Asia will be the biggest driver of Coca-Cola's growth over the next 10 years, the head of the world's biggest beverage company said yesterday, adding that the company had lost out by not investing enough in the region in the past.
"Asia is at the core," Neville Isdell, chairman and chief executive of the Atlanta, Georgia-based Coca-Cola Co, said during an interview.
"Because we haven't been making sufficient investments, we have underperformed the opportunities that are present in Asia," he said in Singapore on the sidelines of the two-day World Economic Forum on East Asia conference, which brought together some of the world's most influential industry leaders.
Isdell's comments came on the heels of Coca-Cola's upbeat financial results for the first quarter of this year, when its profits jumped 14 percent.
The company said its worldwide unit-case volume sales grew 6 percent -- the highest rate since 2002.
Isdell said Coca-Cola has invested more than US$1 billion over the last 12 months in Asia, particularly in the Philippines, China, India and Indonesia.
"There is no question that the biggest driver of our growth over this century, and over the next 10 years, is Asia," Isdell said.
"It's a very simple equation.

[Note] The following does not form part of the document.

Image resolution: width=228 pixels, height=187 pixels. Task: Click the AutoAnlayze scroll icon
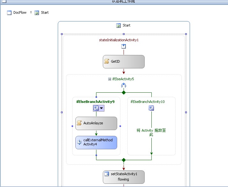click(x=80, y=123)
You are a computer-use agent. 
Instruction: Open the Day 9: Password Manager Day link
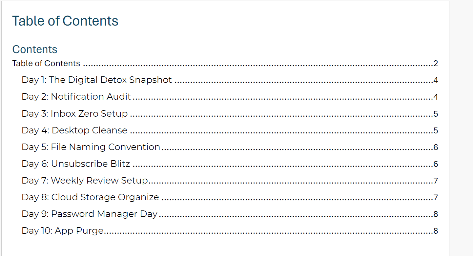click(90, 214)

It's where people are, and it's where the economic growth is and it's clearly where we are focused," he said.
"If you are not a major player in Asia you will not be a successful global company," he said.
The company's market share in Asia's non-alcoholic, ready-to-drink beverage market is "in the teens" and will become much higher in the next five years, Isdell said, without elaborating.
"We believe we will be the engine of growth for the industry," he said.
In a wide-ranging interview, Isdell talked about the acquisition strategy of Coca-Cola, which purchased Vitaminwater maker Glaceau earlier this month for US$4.1 billion.
He said Vitaminwater would be available in Asia in the next few years.
He refused to say if Coca-Cola is thinking of buying Scottish mineral water maker Highland Spring, which some analysts have valued at US$1 billion.
"We know Highland Spring is certainly not worth a billion, and certainly not worth half a billion," Isdell said.
But "we look at everything that is out there," he said, adding that acquisition will be a core strategy of Coca-Cola's expansion.
"We believe if we want to get to a critical mass in a hurry, we will go the acquisition route. The way we phrase it is, `build-buy equation all the time,'" he said.
Isdell acknowledged that the soft drinks industry in India has been set back by five years because of recent allegations that water used in soft drinks was contaminated with pesticide.
Tests later showed the allegations to be unfounded.
"But today we believe we have recovered," Isdell said, noting that Coca-Cola registered a double-digit growth in India in the first quarter.